Negative values of q are not used, because then the effective number of species (diversity) would exceed the actual number of species (richness). As q approaches negative infinity, the generalized mean approaches the minimum $p_{i}$ value. In many real datasets, the least abundant species is represented by a single individual, and then the effective number of species would equal the number of individuals in the dataset.[2][3]

The same equation can be used to calculate the diversity in relation to any classification, not only species. If the individuals are classified into genera or functional types, $p_{i}$ represents the proportional abundance of the ith genus or functional type, and qD equals genus diversity or functional type diversity, respectively.

## Diversity indices

Often researchers have used the values given by one or more diversity indices to quantify species diversity. Such indices include species richness, the Shannon index, the Simpson index, and the complement of the Simpson index (also known as the Gini-Simpson index).[4][5][6]

When interpreted in ecological terms, each one of these indices corresponds to a different thing, and their values are therefore not directly comparable. Species richness quantifies the actual rather than effective number of species. The Shannon index equals log(qD), and in practice quantifies the uncertainty in the species identity of an individual that is taken at random from the dataset. The Simpson index equals 1/qD and quantifies the probability that two individuals taken at random from the dataset (with replacement of the first individual before taking the second) represent the same species. The Gini-Simpson index equals 1 - 1/qD and quantifies the probability that the two randomly taken individuals represent different species.[1][2][3][6][7]

## Sampling considerations

Depending on the purposes of quantifying species diversity, the dataset used for the calculations can be obtained in different ways. Although species diversity can be calculated for any dataset where individuals have been identified to species, meaningful ecological interpretations require that the dataset is appropriate for the questions at hand. In practice, the interest is usually in the species diversity of areas so large that not all individuals in them can be observed and identified to species, but a sample of the relevant individuals has to be obtained. Extrapolation from the sample to the underlying population of interest is not straightforward, because the species diversity of the available sample generally gives an underestimation of the species diversity in the entire population. Applying different sampling methods will lead to different sets of individuals being observed for the same area of interest, and the species diversity of each set may be different. When a new individual is added to a dataset, it may introduce a species that was not yet represented. How much this increases species diversity depends on the value of q: when q = 0, each new actual species causes species diversity to increase by one effective species, but when q is large, adding a rare species to a dataset has little effect on its species diversity.[8]
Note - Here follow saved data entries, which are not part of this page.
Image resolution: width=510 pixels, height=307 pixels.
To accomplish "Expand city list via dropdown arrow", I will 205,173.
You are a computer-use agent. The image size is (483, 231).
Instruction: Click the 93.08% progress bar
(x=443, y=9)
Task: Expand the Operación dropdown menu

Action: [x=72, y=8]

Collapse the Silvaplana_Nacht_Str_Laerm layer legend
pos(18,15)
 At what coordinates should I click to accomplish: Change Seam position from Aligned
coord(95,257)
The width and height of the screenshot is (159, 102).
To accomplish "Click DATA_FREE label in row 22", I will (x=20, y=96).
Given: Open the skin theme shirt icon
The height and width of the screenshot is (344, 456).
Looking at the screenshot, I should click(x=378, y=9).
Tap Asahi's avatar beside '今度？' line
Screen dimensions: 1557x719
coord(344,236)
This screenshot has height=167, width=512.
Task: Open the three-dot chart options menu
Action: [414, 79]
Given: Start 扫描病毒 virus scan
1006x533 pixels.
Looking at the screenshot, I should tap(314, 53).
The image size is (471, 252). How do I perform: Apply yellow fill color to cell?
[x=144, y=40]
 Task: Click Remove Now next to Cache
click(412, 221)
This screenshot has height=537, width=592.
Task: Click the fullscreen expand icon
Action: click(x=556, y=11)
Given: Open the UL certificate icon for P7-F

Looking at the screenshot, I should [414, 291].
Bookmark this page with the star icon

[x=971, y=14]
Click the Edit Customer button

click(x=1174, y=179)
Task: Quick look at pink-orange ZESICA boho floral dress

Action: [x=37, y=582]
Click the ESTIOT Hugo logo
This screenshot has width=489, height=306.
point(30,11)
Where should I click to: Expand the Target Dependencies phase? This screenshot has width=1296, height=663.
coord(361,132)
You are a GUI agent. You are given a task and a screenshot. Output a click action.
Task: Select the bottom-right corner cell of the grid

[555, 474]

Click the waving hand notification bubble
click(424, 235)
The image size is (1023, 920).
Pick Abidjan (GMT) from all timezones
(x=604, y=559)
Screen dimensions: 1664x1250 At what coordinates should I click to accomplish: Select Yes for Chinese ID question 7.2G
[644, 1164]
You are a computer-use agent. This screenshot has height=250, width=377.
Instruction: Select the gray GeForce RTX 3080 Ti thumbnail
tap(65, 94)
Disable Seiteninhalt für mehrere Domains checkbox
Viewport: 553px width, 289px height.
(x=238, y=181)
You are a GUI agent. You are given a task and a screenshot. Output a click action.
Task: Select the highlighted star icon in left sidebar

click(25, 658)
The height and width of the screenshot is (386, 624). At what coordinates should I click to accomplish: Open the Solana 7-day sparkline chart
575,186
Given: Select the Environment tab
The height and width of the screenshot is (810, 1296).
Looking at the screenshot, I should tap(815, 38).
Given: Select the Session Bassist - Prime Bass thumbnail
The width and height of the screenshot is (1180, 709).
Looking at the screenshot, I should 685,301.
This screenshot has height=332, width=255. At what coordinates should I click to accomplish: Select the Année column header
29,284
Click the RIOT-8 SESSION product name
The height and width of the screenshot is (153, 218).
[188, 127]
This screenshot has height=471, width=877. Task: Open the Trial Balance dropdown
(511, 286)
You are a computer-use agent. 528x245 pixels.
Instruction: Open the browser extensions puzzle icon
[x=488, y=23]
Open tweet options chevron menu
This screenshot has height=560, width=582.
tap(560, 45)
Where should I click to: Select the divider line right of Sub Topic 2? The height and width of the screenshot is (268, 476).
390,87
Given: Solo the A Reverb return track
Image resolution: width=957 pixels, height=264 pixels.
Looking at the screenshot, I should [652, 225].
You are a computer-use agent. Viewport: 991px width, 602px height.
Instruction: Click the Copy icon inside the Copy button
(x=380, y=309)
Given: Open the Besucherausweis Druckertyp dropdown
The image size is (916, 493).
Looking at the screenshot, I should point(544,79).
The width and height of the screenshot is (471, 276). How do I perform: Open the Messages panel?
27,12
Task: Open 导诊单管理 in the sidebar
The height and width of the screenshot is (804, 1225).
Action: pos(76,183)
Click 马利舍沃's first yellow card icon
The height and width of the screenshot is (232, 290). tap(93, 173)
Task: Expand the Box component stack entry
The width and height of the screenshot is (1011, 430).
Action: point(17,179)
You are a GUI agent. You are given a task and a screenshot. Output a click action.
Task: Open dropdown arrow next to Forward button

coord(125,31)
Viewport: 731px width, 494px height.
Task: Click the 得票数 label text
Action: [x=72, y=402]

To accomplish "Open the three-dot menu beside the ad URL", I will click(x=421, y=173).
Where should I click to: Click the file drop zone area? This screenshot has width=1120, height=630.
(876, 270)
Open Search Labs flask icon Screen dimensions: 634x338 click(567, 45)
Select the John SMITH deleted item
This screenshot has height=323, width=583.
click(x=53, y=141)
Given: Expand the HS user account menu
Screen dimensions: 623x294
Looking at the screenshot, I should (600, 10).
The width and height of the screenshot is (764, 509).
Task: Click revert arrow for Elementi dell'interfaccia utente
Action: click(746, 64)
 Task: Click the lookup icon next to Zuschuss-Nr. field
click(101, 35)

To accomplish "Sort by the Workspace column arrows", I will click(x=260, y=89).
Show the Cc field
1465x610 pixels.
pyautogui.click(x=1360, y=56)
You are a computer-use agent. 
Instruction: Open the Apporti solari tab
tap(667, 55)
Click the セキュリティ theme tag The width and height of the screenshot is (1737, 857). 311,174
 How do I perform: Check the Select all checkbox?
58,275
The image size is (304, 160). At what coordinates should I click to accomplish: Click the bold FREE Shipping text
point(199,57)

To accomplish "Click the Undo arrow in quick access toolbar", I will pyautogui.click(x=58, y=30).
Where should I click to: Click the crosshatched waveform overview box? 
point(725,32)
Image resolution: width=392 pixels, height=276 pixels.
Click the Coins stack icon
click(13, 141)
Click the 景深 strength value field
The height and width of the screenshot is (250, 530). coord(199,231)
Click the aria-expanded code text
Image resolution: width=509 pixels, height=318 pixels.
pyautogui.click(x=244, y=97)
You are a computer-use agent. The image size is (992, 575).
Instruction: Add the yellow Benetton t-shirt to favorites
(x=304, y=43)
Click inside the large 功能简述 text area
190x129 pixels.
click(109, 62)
In general, sets with many individuals can be expected to have higher species diversity than sets with fewer individuals. When species diversity values are compared among sets, sampling efforts need to be standardised in an appropriate way for the comparisons to yield ecologically meaningful results. Resampling methods can be used to bring samples of different sizes to a common footing.[9] Species accumulation curves and the number of species only represented by one or a few individuals can be used to help in estimating how representative the available sample is of the population from which it was drawn.[10][11]

## Trends in species diversity

The observed species diversity is affected not only by the number of individuals but also by the heterogeneity of the sample. If individuals are drawn from different environmental conditions (or different habitats), the species diversity of the resulting set can be expected to be higher than if all individuals are drawn from a similar environment. Increasing the area sampled increases observed species diversity both because more individuals get included in the sample and because large areas are environmentally more heterogeneous than small areas.